Blue Lotus' Yu Sheng (from $48) has herbs and vegetables, aromatic spices, nuts, crispy salmon skin, silver bait and rice vermicelli, topped with spring onion-infused olive oil and wild honey yuzu dressing.
The result is an unforgettable, not-too-sweet dish with lots of textures and flavours.
It's available at all Blue Lotus outlets (Novotel Singapore on Stevens, Quayside Isle, Tanjong Pagar Centre and 991B Alexandra Road). You can also order online at www.bluelotus.com.sg/chinese-new-year-2019.
Pen cai seems to be taking a back seat this year, but there is nothing quite as festive as a steaming bowl of premium ingredients soaking in a flavourful brown sauce.

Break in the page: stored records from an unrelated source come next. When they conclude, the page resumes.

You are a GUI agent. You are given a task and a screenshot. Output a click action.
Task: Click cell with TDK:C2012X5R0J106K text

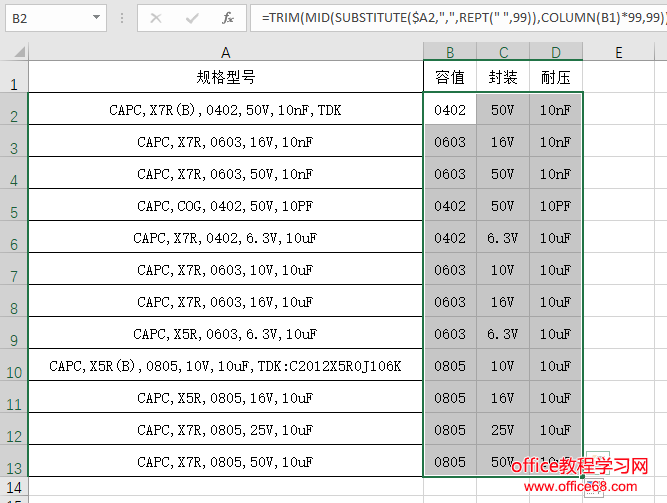click(x=225, y=366)
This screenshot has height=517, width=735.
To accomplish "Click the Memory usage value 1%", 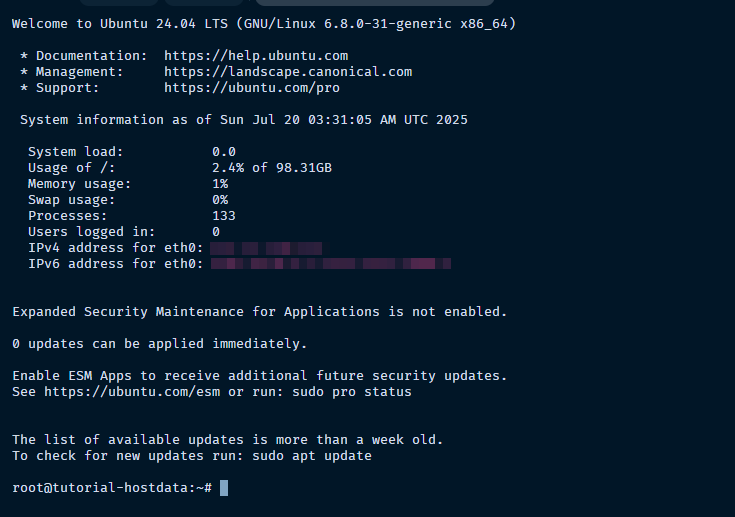I will [x=220, y=184].
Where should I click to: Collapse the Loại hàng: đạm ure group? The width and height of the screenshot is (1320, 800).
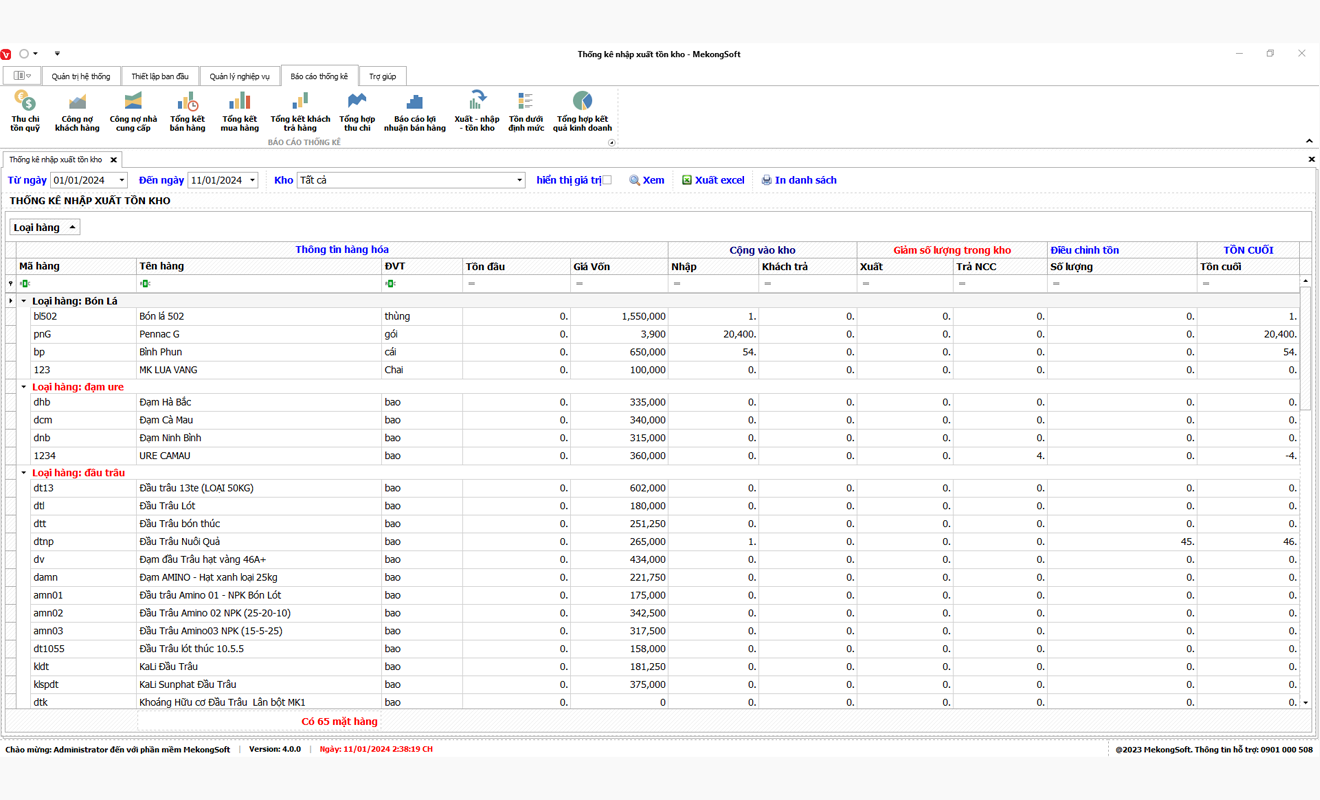(24, 387)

Crystal Jade's Bountiful Abalone Treasure Pot (from $268.80) is one of my top picks.
It has 18 ingredients, so no one will feel left out. The best bits here include the scallop, fish maw and pig trotter. A soulful, rich sauce is a must for pen cai, and Crystal Jade's version does not disappoint.
Another trusty restaurant where the food can't go wrong and offers a good pen cai is Wah Lok Cantonese Restaurant (Carlton Hotel Singapore, Tel: 6349 1292). Just order any pen cai it has on the menu and it should satisfy.
The Longevity Poon Choi (from $408) is one example.
To me, soup is essential to any successful dining experience. The better the soup, the better the experience.
The Double-boiled Whole Chicken stuffed with Bird's Nest and Duck Foie Gras Dumplings ($308.15, for six, takeaway only) from Min Jiang at One-North is one of the best I've tasted.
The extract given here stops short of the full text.